Powerfully persuasive for the ten-year-old me, though it did neglect the situation that developed in later years, namely two younger sisters with a penchant for sticking cake-covered forks in my back pocket. But early on I was indoctrinated with the idea that no matter how good a liar I was, someone — my parents, my teachers, my friends — would know. Some of these were very hard lessons to learn — what someone doesn’t know will hurt them, for example — but the most unfortunate result was that as I grew into my teen years, I got better at lying.

One Born Every Minute

Part of this was due to my preoccupation with science fiction — Harry Harrison’s Stainless Steel Rat, for example, had an interstellar conman named “Slippery Jim DiGriz” (translation: Jim the Gray) as a hero who always was able to con his way out of things. In the realm of fantasy there was Fritz Leiber’s Grey Mouser, who along with the hulking barbarian Fafhrd swashbuckled through the kingdoms of Lankhmar. I got books on con games (my dog-eared copy of Never Give a Sucker an Even Break was with me for years) and loved movies like The Sting. Still do, in fact — good heist movies like the Ocean’s n+11 series are still guilty pleasures. Heck, it is a fact that I met the mother of my children at a high-school pep rally where she was entertaining herself by relaying insulting messages between two cliques…messages she was entirely making up herself. How could I not fall in love with such a woman?

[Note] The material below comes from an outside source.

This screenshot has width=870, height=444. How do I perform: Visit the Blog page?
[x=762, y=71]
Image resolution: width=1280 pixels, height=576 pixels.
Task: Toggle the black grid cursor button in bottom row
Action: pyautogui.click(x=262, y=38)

But the problem is that when you get that good at lying, you begin to get…well, lonely, yes, because of a lack of confidants, but more to the point you get bored. If you’re so good that you never get caught, where’s the fun in that? Where’s the challenge?

Leave it to another science fiction writer to give me the answer:

It’s not enough to be able to lie with a straight face; anybody with enough gall to raise on a busted flush can do that. The first way to lie artistically is to tell the truth — but not all of it. The second way involves telling the truth, too, but is harder: Tell the exact truth and maybe all of it…but tell it so unconvincingly that your listener is sure you are lying.
- Robert Heinlein, Time Enough for Love

…which, before you think I set out to become known as “The Man Who Always Lies”, I should tell you I extrapolated into a third way of “artistically” manipulating the truth — that is, to tell it in such a way that you don’t have to lie at all, but instead tell the truth and still get to do whatever it is you meant to do. It’s not saying “Don’t ever do anything you’re ashamed of!” Instead, it’s “Don’t ever be ashamed of anything you do!

I think that integrity comes into the mix there somewhere, too, but that’s not really where I wanted to go with this post.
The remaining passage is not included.